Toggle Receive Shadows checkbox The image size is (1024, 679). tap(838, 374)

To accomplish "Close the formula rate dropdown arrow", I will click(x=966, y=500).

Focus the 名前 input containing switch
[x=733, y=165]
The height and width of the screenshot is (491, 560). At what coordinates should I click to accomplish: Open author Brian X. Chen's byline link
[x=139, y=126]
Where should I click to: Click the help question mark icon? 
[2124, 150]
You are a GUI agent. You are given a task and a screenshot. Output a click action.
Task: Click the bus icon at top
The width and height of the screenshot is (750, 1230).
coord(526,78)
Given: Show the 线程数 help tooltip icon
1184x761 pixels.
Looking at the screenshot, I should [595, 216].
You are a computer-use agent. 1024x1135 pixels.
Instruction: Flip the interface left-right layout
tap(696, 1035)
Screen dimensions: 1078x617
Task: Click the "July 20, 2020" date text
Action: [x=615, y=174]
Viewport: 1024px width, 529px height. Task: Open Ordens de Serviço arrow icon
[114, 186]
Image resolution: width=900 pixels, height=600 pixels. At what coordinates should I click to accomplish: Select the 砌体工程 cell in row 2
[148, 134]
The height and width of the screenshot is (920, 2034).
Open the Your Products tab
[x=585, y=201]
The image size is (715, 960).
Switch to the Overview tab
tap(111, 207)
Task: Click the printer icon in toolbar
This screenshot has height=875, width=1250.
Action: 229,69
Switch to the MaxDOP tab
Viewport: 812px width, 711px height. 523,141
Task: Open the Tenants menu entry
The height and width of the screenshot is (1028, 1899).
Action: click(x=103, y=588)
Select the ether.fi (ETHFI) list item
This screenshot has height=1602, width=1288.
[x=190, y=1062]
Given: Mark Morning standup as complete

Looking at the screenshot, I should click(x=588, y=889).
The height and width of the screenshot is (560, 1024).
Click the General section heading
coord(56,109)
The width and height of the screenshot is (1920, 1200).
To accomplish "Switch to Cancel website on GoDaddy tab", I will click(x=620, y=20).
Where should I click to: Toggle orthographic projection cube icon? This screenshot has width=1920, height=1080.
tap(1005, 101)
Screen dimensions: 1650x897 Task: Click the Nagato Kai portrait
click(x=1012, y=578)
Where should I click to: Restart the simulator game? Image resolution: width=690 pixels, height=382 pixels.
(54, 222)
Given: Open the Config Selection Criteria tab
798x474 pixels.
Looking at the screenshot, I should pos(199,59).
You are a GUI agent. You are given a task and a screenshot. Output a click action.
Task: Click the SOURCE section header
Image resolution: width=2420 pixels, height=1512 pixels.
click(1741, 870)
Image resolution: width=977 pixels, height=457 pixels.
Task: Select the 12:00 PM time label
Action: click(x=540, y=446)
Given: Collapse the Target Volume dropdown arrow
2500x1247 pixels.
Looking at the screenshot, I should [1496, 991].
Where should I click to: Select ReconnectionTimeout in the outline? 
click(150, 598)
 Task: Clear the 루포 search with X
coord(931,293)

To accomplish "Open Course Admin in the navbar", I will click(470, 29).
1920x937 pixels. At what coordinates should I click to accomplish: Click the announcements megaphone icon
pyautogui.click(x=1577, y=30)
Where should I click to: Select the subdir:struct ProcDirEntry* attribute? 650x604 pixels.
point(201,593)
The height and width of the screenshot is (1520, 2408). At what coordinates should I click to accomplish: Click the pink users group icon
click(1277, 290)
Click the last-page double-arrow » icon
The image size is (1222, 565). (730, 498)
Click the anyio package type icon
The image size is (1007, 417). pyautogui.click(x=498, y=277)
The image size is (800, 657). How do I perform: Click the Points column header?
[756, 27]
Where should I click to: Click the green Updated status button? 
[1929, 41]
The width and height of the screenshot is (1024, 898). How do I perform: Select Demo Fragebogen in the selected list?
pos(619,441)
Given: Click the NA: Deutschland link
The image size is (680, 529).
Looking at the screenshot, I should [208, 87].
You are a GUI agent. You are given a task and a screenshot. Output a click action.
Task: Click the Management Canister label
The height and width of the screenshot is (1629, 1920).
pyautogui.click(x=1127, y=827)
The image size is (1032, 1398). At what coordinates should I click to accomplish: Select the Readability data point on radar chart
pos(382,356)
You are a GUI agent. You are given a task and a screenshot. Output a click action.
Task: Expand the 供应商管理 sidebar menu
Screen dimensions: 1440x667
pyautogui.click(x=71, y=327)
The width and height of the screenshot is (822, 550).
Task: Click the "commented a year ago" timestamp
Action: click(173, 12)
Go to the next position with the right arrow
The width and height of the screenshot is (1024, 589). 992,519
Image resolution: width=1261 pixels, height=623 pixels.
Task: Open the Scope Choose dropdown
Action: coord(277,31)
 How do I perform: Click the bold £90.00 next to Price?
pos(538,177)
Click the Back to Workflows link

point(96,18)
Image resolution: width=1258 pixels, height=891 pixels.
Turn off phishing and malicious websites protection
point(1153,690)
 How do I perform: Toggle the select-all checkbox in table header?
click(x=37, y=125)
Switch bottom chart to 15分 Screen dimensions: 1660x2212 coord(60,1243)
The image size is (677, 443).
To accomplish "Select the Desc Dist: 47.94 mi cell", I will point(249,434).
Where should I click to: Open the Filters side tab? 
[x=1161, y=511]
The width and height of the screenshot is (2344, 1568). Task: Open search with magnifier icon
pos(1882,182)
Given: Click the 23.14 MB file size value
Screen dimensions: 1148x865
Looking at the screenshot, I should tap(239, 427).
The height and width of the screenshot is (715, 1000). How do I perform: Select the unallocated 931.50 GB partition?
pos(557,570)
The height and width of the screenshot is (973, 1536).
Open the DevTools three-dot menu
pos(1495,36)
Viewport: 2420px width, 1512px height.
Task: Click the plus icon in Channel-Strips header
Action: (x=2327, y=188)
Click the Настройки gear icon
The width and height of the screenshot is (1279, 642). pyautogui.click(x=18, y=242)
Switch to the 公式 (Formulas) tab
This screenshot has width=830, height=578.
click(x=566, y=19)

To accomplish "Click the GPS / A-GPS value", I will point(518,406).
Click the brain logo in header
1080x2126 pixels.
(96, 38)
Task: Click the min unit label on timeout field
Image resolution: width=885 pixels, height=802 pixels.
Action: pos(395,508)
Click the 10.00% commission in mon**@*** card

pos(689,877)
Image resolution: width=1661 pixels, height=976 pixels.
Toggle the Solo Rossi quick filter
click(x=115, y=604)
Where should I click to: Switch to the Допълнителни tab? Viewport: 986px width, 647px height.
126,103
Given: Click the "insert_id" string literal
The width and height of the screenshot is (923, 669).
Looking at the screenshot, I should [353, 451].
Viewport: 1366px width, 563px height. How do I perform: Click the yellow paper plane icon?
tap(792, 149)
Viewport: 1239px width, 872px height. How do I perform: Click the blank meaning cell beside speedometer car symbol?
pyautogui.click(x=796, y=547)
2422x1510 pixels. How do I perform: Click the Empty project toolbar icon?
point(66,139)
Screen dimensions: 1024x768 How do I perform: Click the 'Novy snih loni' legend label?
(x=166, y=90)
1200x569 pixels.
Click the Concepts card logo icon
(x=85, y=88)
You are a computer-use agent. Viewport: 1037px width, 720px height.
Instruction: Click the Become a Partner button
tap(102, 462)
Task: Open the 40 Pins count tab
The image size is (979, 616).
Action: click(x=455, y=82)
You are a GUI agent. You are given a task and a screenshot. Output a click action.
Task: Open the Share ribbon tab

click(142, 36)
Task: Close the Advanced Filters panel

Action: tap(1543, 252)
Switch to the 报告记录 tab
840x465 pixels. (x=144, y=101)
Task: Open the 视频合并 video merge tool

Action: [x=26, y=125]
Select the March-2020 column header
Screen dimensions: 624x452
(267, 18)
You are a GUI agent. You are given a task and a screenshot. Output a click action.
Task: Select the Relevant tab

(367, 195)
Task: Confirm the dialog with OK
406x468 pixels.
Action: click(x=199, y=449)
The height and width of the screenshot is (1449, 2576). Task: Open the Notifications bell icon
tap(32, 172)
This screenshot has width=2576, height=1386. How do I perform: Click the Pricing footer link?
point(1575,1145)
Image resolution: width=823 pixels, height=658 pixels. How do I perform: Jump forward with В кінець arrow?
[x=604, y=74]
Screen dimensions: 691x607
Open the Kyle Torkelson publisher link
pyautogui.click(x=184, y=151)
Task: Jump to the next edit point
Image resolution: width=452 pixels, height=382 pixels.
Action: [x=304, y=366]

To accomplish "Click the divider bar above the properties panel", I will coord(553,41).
————
Quote the records from the line with "Given: Show the 线程数 help tooltip icon" to the line with "Viewport: 812px width, 711px height. 523,141", both lines included, reproducing them line for line.

Given: Show the 线程数 help tooltip icon
1184x761 pixels.
Looking at the screenshot, I should [595, 216].
You are a computer-use agent. 1024x1135 pixels.
Instruction: Flip the interface left-right layout
tap(696, 1035)
Screen dimensions: 1078x617
Task: Click the "July 20, 2020" date text
Action: [x=615, y=174]
Viewport: 1024px width, 529px height. Task: Open Ordens de Serviço arrow icon
[114, 186]
Image resolution: width=900 pixels, height=600 pixels. At what coordinates should I click to accomplish: Select the 砌体工程 cell in row 2
[148, 134]
The height and width of the screenshot is (920, 2034).
Open the Your Products tab
[x=585, y=201]
The image size is (715, 960).
Switch to the Overview tab
tap(111, 207)
Task: Click the printer icon in toolbar
This screenshot has height=875, width=1250.
Action: 229,69
Switch to the MaxDOP tab
Viewport: 812px width, 711px height. 523,141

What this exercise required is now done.